■ INSTRUCTIONS TO FOLLOW
Your answer must be every line of the data that contains "agent".

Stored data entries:
--

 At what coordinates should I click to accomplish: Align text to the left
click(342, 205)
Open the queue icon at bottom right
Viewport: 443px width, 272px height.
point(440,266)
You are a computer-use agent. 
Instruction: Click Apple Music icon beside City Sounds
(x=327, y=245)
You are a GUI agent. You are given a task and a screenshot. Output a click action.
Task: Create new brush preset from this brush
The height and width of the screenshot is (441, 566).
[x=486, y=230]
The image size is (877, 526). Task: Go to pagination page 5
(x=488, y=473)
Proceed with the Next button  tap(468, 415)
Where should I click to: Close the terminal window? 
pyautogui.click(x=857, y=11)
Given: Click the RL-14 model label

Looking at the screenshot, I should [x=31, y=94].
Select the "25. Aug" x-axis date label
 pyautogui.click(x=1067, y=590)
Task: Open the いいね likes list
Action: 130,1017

--

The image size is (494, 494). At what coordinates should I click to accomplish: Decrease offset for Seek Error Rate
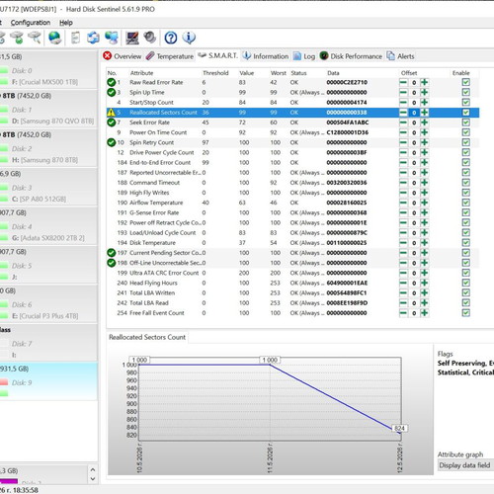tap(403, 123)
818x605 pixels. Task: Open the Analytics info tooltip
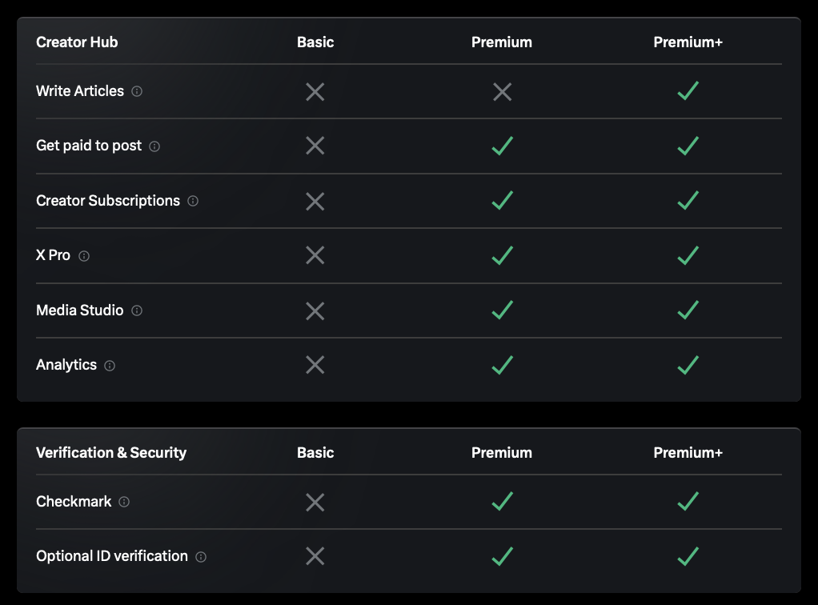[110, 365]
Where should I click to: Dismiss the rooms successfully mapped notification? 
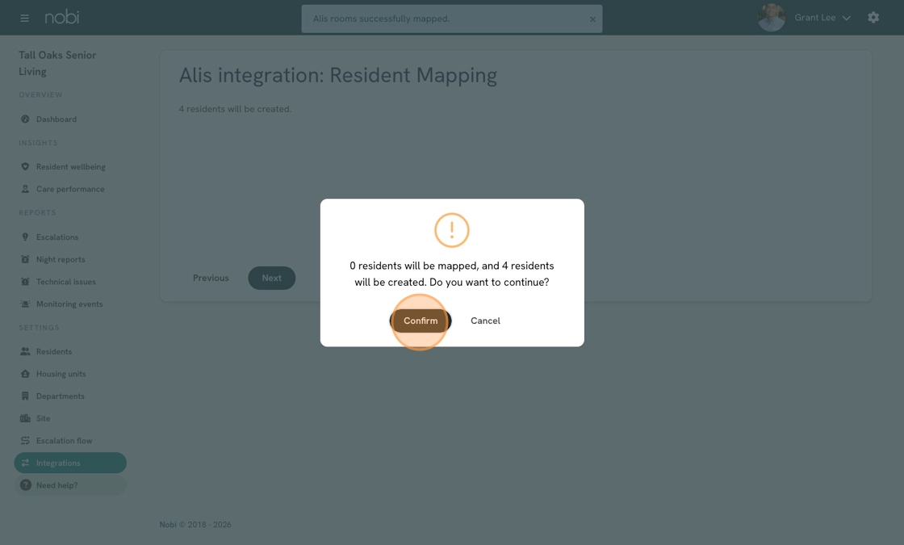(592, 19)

--

■ EXERCISE OUTPUT
You are a computer-use agent. 
You are a GUI agent. You are given a task and a screenshot. Output a click action.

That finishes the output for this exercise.